Daddy’s hesitation, “you didn’t get clean up stickers Aria?”
She grabs the paper from him, runs in the other room and I find her sitting in the middle of the kitchen putting her OWN stickers on where the teacher would have put them. She then takes the paper back to Eric.
“Daddy, I got clean up stickers!!”
Eric looks at me with the same look I’m feeling.
Our two year old is already forging report cards!!!!
PS I told the teacher about this experience the next day (who found it utterly amusing), and when Aria did earn stickers and the teacher put them on her paper Aria said, “I got Real clean up stickers!”
Pain in the Butt #1:
My cute adorable little toddler is such a stinker sometimes, but we all already knew this.

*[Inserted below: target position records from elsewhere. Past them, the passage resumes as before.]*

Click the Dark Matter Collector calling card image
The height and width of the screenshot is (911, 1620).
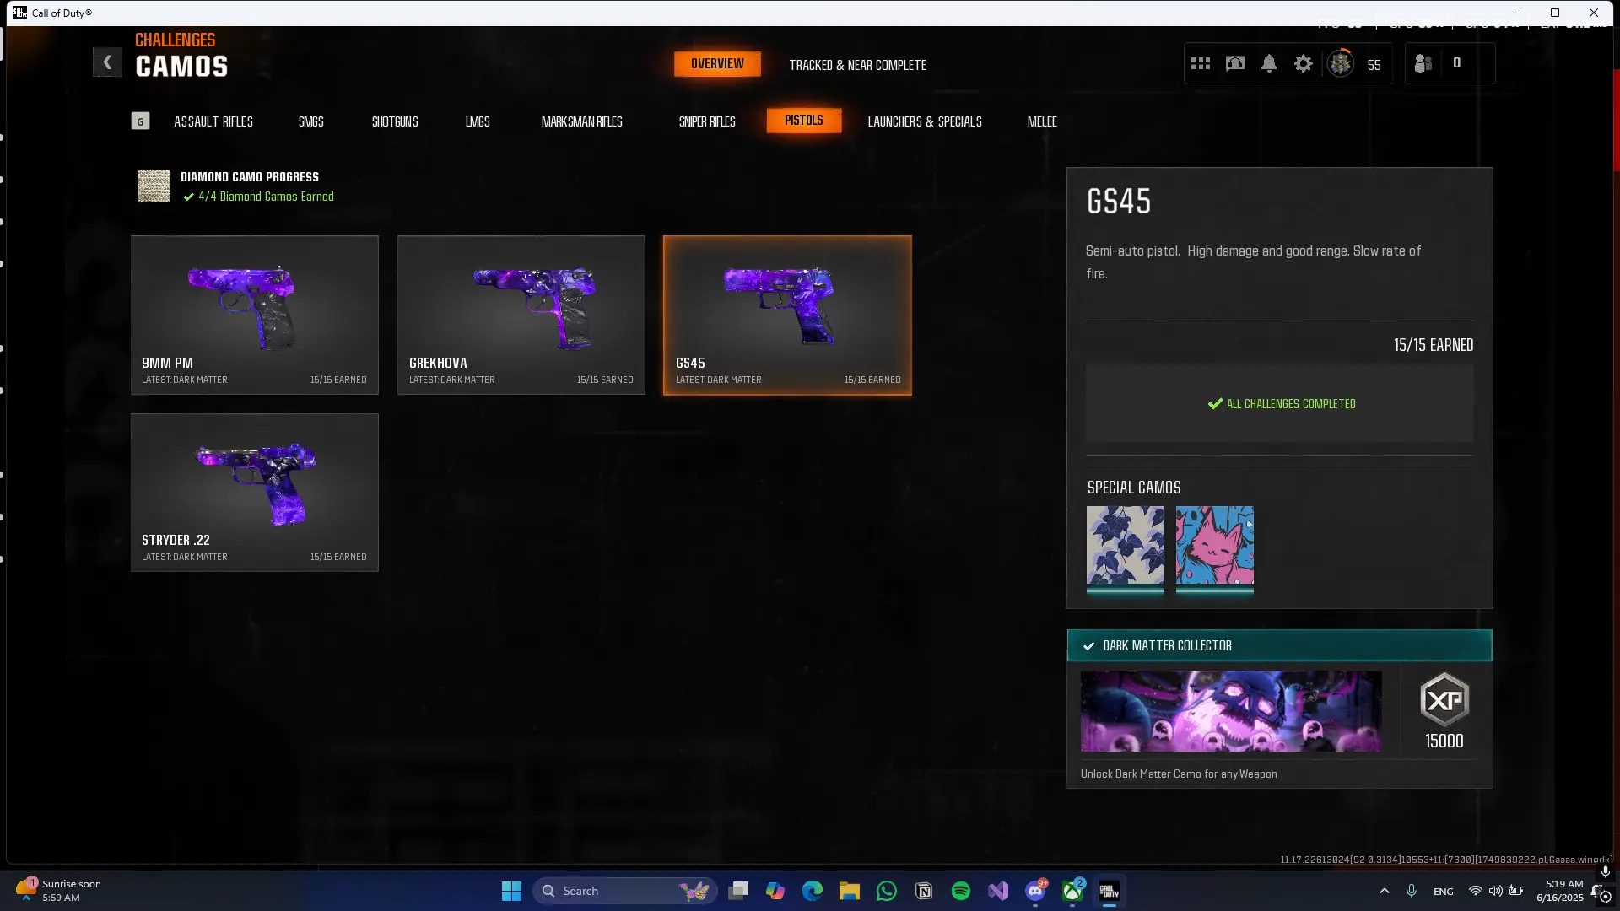(1231, 711)
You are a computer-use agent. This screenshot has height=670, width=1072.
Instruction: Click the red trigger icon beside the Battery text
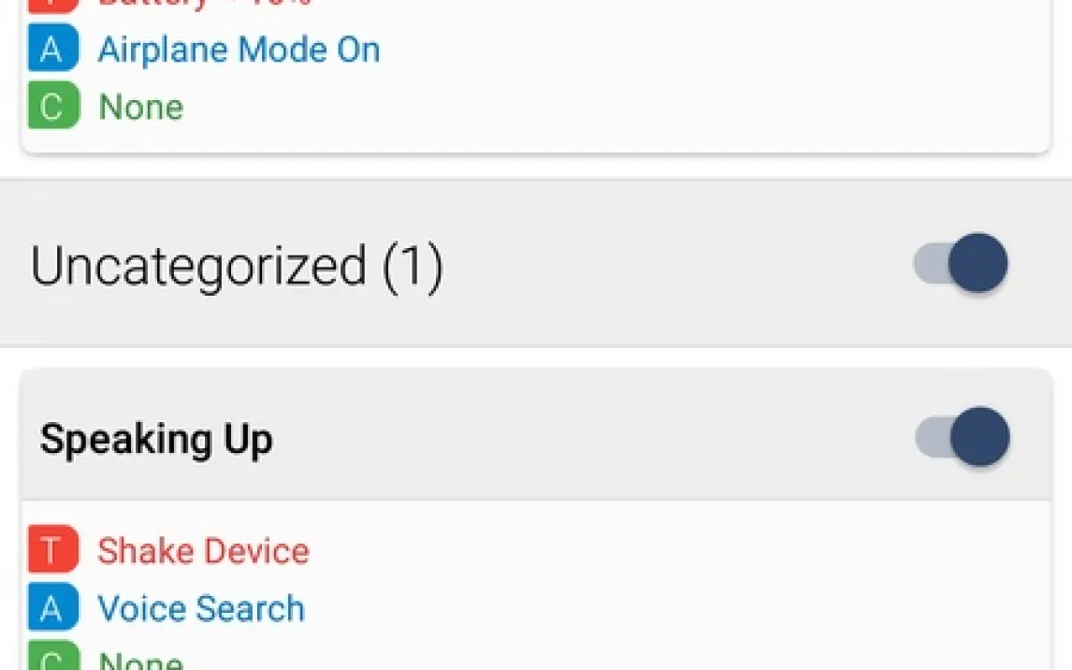pyautogui.click(x=52, y=4)
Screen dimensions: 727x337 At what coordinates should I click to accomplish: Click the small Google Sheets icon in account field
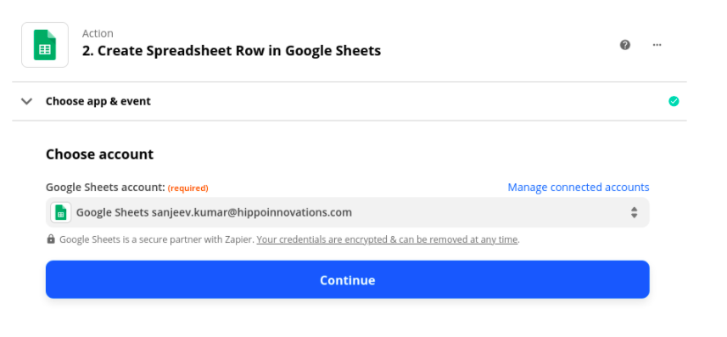[x=61, y=212]
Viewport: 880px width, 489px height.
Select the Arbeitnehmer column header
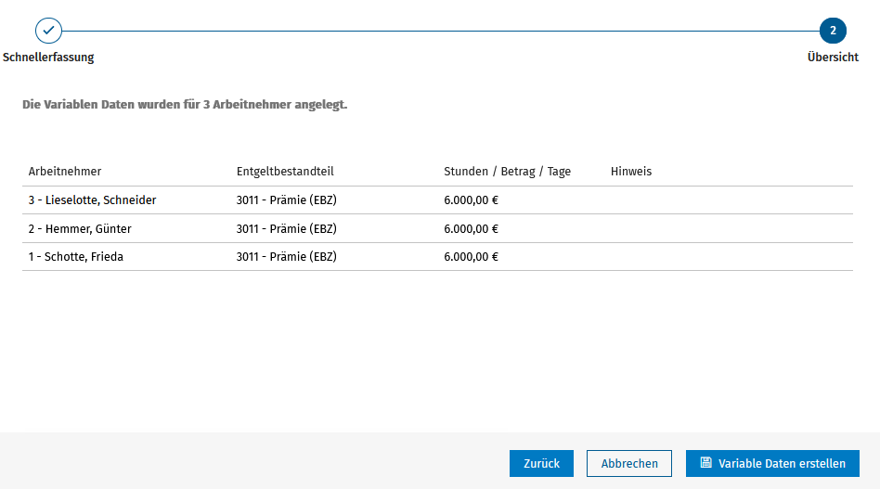(x=65, y=172)
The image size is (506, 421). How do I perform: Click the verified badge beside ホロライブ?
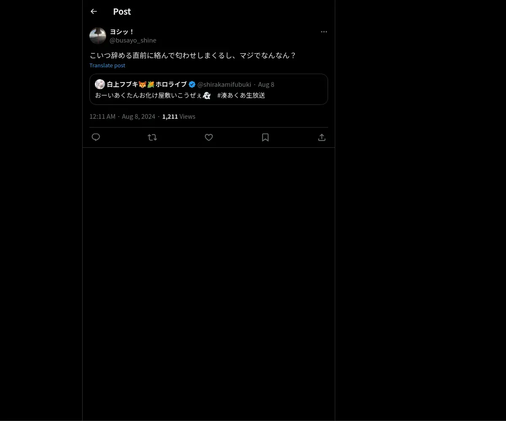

I was taking a shower in the bathtub in the main bathroom and found that quite a bit of my hair was coming out. Having recently given birth and rarely washing my hair anymore, clumps were sticking to my fingers as I combed the conditioner through my locks. In an effort to reduce the amount of strands washed down the drain, and there to clog said drain, I began to plaster the strands to the wall so I could throw it all into the trash when I stepped out.
Aria wandered in, saw me in the shower, and proclaimed, “Aria shower! Shower with mommy!”
I reluctantly allowed her in, grieving the loss of the closed shower doors (she likes to leave them open) and the warmth that escaped in a breath. She plugged the tub, capturing the soapy water that began to swirl around our ankles. She splashed, she spun, she sortof let me wash her hair as she wandered aimlessly around the tub.
Then Aria looked up and screamed, “EEW!! Eeew eeew eeew!!” I followed her gaze and saw her looking in horror at the spidery mess on the wall.
Other recent antics include wanting to change the movie in the DVD player over and over again. She is able to do it all herself, will go and get a movie from the case (she recognizes them by their cases, she knows which ones are which), take the movie out, eject whatever movie is currently in the player, puts the new one in, puts the ejected one away in its correct case and back in the movie stand thingy, and will watch for approximately 2 min before wanting to do it all over again. The only thing she can’t do quite yet is start a movie that requires the remote control. The DVDs will start automatically, so she, literally, is completely self sufficient and doesn’t need any adult shmadults.
This becomes frustrating when, oh say, you’re trying to watch something on tv, like a football game, and she decides she’d rather watch a singalong video, and she and her father are RACING to the tv to see who can get to it first. I personally find this incredibly amusing.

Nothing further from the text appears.